| WORK REQUEST |
Check each line of the material that follows, and copy those holding the string "will".

=== Section Start ===

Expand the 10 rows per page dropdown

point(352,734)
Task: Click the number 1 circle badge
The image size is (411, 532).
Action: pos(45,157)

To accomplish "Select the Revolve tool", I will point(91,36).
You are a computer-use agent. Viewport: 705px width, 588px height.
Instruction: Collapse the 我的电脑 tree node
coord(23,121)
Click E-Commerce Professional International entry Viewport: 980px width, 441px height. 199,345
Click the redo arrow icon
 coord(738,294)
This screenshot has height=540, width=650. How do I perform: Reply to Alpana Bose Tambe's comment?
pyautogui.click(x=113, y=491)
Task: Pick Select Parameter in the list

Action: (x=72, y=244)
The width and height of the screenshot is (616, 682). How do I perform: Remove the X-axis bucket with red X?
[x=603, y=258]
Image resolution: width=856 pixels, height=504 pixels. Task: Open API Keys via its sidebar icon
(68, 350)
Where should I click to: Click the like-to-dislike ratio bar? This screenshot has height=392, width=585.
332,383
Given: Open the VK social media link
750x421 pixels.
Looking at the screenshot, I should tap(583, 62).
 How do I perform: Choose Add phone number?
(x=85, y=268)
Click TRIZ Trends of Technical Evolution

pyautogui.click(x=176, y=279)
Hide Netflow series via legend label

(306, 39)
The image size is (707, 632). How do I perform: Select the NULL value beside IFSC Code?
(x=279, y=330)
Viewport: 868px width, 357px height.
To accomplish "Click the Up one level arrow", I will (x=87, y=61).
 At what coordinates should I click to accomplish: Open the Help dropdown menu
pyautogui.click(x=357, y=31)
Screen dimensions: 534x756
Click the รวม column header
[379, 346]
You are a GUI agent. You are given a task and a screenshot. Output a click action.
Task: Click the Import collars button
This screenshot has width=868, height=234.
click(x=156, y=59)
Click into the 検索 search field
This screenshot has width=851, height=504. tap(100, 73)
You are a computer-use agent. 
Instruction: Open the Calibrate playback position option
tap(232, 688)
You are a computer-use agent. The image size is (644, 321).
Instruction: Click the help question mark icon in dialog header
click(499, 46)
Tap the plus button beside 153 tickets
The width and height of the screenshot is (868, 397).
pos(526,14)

=== Section End ===

| EXERCISE OUTPUT |
To accomplish "Select the Revolve tool", I will point(91,36).
To accomplish "Click the Up one level arrow", I will (x=87, y=61).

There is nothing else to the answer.